Elle laisse la place à l’imprévu ; comme l’ont écrit Stern et Robinson dans ‘L’entreprise créative’, les trois quarts des percées fondamentales de l’humanité n’étaient pas programmées.

Pendant longtemps l’innovation participative a été gérée dans les organisations de manière « passive », par exemple en mettant à disposition une boîte à idées. A partir des années 90 l’innovation participative est devenue de plus en plus impulsée, à l’instar de Renault qui, avec Antoine Héron, a recueilli des idées dans toutes les usines du monde entier.

Il y a en général un manque de dialogue entre les savoirs ingénieurs qui ont une vision complexe, à long terme et les savoirs ouvriers qui ont une vision plus immédiate, et l’audace d’agir.
Les ingénieurs ont tendance à dire « étudions d’abord, attaquons nous à la cause, mais il n’est pas possible de supprimer le défaut tout de suite ».

C’est bien pourtant ce qu’il est possible de faire en recueillant les idées du terrain, les idées qu’Antoine appelle « les idées peanuts » :

  • des solutions systémiques
  • des idées simples
  • à moindre coût
  • qui souvent se trouvent dans les petits détails
  • rapides à mettre en œuvre
  • et qui sont en même temps des innovations très puissantes permettant d’améliorer la qualité de vie, de rendre le travail plus facile, plus simple.
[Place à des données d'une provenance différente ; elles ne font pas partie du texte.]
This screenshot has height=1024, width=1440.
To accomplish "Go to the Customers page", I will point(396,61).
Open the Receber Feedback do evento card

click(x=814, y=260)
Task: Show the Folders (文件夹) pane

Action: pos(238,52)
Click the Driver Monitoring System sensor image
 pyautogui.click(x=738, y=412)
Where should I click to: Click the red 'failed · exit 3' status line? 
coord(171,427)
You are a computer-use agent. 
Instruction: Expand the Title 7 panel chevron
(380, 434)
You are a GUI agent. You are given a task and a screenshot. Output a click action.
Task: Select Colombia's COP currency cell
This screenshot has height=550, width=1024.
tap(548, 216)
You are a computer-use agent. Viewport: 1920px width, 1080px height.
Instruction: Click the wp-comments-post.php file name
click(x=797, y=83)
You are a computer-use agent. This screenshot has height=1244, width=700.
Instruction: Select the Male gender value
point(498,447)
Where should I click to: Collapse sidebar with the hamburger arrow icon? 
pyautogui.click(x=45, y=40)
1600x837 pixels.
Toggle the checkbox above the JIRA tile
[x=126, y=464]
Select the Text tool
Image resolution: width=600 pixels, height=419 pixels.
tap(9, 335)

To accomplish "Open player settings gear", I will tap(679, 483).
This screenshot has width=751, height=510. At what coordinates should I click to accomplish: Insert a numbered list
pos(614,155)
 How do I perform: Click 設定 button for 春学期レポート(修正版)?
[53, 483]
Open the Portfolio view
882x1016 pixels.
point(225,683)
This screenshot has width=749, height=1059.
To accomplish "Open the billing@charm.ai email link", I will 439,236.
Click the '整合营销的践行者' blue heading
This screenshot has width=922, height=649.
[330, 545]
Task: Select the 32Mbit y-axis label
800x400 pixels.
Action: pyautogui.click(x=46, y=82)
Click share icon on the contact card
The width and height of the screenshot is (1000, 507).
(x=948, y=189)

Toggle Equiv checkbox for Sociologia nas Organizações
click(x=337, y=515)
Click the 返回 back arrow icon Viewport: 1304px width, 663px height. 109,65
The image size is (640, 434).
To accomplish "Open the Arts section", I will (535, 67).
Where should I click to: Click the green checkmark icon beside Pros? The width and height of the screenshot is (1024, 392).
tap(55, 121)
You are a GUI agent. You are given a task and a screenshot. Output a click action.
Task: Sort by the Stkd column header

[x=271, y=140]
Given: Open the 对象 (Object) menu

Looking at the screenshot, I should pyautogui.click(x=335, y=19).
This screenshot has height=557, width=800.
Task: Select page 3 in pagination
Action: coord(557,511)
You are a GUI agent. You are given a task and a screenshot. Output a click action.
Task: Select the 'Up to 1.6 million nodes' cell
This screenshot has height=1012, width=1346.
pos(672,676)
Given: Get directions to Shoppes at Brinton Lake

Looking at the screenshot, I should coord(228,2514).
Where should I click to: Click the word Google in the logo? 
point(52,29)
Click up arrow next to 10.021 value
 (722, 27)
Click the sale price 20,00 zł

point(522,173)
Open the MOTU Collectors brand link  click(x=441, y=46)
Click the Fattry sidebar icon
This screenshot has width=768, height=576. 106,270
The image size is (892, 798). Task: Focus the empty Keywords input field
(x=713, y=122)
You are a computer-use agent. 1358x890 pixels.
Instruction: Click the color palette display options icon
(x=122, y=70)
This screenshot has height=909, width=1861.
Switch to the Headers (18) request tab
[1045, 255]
Pour libérer toutes ces idées, il est nécessaire de pouvoir passer de l’idée à l’action et à la reconnaissance de l’action. Hors il n’y a pas toujours une reconnaissance de l’inventeur de la solution. Un moyen possible est de mesurer et reconnaître les idées « inattendues » en fonction de l’économie réalisée.

De pair avec la reconnaissance, le plus important reste la confiance envers l’autre et le regard posé sur ce qu’il peut apporter.

Vers l’innovation citoyenne

L’innovation citoyenne est au service du développement durable pour répondre aux nouveaux défis sur les plans des ressources planétaires, de la préservation de la biosphère et de la nécessaire réduction des fractures sociales. Elle touche à la fois :

  • l’entreprenariat social et solidaire appuyé par des réseaux qui se sont créés comme Ashoka.
  • les citoyens eux-mêmes en s’appuyant sur leur potentiel créatif et qui sont de plus en plus conscients des enjeux. Ce peuvent être les mêmes, puisque tout salarié est aussi un citoyen.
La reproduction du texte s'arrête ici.